Красные перчатки - страница 27



– Это не Секуритате. Это время, чтоб его. Если это вы убиваете время, а не оно вас поглощает, значит, вам тут будет неплохо. Можно есть, спать, бездельничать, и все бесплатно. Я старый лис, мне ли не знать, где собака зарыта. А заметили, какой подполковник-то нервный? Ни минуты на месте не усидит. Вечно выходит из себя. Все боится, как бы с нами не случилось чего, бедняга.

– Бедняга, – недоуменно повторяю я.

– Точно, их время – не наше.

Это само собой разумеется. А вот если наоборот? Об этом стоит поразмыслить. Наше время – не их время. Вопрос в том, существует ли такая временная раковинка, эдакий улиточный домик, куда можно проскользнуть и куда они за тобой не проберутся?

– Они боятся еще больше, чем мы, – продолжает Розмарин.

– Боятся? – пораженно переспрашиваю я. – Чего?

– Что их арестуют и посадят сюда. Нас-то больше уже под замок не посадишь, мы и так под замком. Вы еще это оцените!

– Я тут никогда ничего не оценю.

– Да-да, – откликается он, – вам невмоготу, все думаете, как бы отсюда прочь, торопитесь. Но, как говорится, торопись не спеша. Разве не видите, как расточительно они обращаются с нашим временем? На чем бишь мы остановились? Да, с одним не поспоришь: кто на свободе, еще может попасть сюда, за решетку, каждого, даже самого большого начальника могут посадить. Ну, вот, например, как в Аюде было[21]: однажды открывается дверь, и кто заходит? Комендант Цайденской тюрьмы. Обрит наголо, в полосатой робе, словно арестант. Вот это номер, скажу я вам! Но слушайте дальше.

И я слушаю, как подобная судьба постигла и одну надзирательницу. Обоих, и коменданта, и надзирательницу, обвинили в «пособничестве классовым врагам». А дело все в том, что комендант принял в подарок от жены одного заключенного персидский ковер, а надзирательница передала беременной арестантке килограмм сахара.

– Но это ведь не одно и то же.

– Все едино. Большевики тут разбираться не будут. Оба вступили в сговор с классовым врагом.

Розмарин проводит меня по комнате ужасов, расписывая всевозможные прегрешения, совершаемые высоким начальством вплоть до министра.

– Да, – говорю я, – мы такое изучали на лекциях по марксизму: левый уклон, правый уклон. Кто-то недостаточно партиен, кто-то недостаточно самокритичен, кто-то слишком радикален или анархичен. Кто-то недостаточно бдителен: увлекается устаревшими идеями, ложными принципами, буржуазными чувствами.

– Ну, вот, смотрите, мы со стариной Марксом едины. И потому-то они вечно боятся: начальника, коллег, даже собственных детей. За каждым из них следят.

А затем он перечисляет страдания, которые выпадают на долю сотрудников Секуритате: семьи нет, происходить им лучше из сиротского приюта, друзей нет, романы заводить нельзя, с соседями по душам не поболтаешь.

– А живут-то они как! Все скопом, в одном многоквартирном доме!

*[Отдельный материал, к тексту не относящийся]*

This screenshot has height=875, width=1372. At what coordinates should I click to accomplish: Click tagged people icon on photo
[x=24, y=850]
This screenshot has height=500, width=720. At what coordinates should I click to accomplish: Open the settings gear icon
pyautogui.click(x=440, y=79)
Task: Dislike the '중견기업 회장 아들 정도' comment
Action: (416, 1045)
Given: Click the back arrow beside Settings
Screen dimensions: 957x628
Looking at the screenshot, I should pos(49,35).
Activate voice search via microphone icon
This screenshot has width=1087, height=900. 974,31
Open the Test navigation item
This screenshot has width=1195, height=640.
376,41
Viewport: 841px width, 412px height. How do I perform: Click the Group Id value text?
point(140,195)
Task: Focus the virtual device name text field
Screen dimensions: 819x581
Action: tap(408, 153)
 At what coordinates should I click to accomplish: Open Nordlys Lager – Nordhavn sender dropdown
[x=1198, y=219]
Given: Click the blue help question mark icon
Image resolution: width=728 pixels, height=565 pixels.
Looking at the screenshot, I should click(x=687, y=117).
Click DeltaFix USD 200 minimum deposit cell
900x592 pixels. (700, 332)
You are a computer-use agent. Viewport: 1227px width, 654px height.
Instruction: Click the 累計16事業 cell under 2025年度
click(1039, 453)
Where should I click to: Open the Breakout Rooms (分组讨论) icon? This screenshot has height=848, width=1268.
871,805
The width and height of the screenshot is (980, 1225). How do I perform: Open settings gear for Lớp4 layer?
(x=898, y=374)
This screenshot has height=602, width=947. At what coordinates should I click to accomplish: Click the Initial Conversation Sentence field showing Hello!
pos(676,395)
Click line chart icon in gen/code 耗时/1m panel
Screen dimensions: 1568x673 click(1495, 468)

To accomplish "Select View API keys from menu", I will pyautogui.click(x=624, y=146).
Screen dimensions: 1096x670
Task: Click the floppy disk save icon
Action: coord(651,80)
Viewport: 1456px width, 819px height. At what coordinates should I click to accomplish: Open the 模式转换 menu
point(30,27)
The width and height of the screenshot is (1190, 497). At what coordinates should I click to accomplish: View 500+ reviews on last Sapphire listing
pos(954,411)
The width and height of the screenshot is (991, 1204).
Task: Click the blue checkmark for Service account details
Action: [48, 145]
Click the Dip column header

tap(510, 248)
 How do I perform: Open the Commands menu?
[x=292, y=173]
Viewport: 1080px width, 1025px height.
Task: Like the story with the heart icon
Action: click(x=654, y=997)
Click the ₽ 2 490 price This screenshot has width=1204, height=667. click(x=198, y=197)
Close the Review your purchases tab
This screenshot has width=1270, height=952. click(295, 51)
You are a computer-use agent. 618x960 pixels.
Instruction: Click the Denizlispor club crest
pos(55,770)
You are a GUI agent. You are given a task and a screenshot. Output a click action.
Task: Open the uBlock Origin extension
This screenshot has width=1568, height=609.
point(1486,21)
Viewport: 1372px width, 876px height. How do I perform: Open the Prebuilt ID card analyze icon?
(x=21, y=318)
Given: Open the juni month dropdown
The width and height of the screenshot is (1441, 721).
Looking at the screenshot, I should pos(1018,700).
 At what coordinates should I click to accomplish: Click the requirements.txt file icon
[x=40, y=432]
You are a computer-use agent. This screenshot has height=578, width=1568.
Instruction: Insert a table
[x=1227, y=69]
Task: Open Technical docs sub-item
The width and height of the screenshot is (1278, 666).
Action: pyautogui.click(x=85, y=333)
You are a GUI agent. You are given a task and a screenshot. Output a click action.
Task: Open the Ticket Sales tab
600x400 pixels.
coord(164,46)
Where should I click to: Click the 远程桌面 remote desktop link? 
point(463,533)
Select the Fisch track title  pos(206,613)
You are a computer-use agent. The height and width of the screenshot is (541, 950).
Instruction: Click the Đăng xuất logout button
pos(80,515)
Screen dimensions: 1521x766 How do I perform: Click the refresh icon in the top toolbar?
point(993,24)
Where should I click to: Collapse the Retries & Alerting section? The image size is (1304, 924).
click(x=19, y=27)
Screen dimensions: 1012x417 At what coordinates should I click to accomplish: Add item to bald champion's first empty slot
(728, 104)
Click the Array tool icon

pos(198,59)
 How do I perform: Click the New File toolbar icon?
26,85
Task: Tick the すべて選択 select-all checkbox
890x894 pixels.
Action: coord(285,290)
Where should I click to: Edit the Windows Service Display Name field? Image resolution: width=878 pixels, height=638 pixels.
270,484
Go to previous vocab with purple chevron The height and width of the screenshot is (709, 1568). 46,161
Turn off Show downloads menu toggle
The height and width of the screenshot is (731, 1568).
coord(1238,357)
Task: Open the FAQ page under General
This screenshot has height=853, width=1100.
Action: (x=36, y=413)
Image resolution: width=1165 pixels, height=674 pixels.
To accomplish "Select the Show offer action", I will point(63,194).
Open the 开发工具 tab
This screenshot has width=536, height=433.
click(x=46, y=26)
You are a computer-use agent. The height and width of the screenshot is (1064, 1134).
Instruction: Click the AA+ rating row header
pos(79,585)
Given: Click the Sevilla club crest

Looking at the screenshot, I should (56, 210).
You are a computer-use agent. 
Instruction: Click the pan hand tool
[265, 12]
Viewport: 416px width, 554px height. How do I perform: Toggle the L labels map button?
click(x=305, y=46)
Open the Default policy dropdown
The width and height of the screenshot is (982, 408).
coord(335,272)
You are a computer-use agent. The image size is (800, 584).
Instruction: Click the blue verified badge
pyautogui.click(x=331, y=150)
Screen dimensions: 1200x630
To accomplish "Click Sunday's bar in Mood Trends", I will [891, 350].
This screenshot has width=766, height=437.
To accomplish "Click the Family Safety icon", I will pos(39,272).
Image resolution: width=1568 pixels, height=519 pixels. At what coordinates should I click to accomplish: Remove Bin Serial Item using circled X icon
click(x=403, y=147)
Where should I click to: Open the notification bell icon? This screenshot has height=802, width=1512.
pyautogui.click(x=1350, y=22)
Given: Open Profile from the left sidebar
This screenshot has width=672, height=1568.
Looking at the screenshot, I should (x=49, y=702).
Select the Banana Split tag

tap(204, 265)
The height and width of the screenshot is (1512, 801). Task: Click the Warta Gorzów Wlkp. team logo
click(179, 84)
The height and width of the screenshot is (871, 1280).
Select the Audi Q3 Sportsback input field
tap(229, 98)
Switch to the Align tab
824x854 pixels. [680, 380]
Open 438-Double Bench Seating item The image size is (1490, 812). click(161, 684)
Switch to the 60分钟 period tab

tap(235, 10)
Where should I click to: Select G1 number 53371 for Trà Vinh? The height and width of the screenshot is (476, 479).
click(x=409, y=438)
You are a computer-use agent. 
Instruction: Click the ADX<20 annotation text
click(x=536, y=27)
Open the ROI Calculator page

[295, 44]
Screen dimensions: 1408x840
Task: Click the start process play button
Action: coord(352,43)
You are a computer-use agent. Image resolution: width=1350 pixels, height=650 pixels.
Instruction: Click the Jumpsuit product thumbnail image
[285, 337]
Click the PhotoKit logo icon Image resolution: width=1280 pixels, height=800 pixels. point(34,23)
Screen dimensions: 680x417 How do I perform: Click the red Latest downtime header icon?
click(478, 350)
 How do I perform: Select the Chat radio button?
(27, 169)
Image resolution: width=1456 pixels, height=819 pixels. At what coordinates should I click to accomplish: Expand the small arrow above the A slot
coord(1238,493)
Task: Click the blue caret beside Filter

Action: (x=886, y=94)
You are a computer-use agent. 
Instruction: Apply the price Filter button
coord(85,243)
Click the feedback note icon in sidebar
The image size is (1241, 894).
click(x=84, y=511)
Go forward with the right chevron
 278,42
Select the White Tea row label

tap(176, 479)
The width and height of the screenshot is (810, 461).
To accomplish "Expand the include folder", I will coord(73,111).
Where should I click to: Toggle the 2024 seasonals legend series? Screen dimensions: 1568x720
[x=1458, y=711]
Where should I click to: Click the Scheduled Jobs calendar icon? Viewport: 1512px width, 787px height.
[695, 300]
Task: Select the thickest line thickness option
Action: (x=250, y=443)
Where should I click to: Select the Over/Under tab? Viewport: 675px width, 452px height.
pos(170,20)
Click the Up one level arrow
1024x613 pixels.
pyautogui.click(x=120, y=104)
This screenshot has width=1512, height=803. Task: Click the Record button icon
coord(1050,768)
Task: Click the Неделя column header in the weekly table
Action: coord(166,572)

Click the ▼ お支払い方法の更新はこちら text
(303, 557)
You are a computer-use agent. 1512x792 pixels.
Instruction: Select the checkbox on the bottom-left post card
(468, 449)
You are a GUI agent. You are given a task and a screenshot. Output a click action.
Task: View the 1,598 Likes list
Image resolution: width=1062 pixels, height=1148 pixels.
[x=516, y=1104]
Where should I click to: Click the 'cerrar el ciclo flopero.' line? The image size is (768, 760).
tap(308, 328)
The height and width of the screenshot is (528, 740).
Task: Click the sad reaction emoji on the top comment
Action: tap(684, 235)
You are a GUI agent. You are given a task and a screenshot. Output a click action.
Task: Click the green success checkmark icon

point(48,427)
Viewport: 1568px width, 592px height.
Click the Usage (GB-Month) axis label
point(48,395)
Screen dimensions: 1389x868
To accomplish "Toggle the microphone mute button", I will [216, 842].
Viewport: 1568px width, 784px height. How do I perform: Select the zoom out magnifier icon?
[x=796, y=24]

Товарищ слева – твой враг, сосед напротив на тебя стучит. И ни минуты нельзя побыть наедине, вечно нужно доносить в Центр, где ты находишься в данный момент:

– Даже если сидишь в ванне, одним словом, собачья жизнь, хуже, чем в преисподней, там ведь Скараоцкий, главный черт, иногда спит, или хоть глаза закрывает, или отлучается куда-то… А им хуже, чем нам здесь.

– Бедняги, – вставляю я.

– А еще они боятся народа. У них после Будапешта полные штаны. Там кагэбэшников за язык подвешивали, и даже головой вниз. А ведь в конце концов товарищи офицеры и надзиратели получат третий сапог.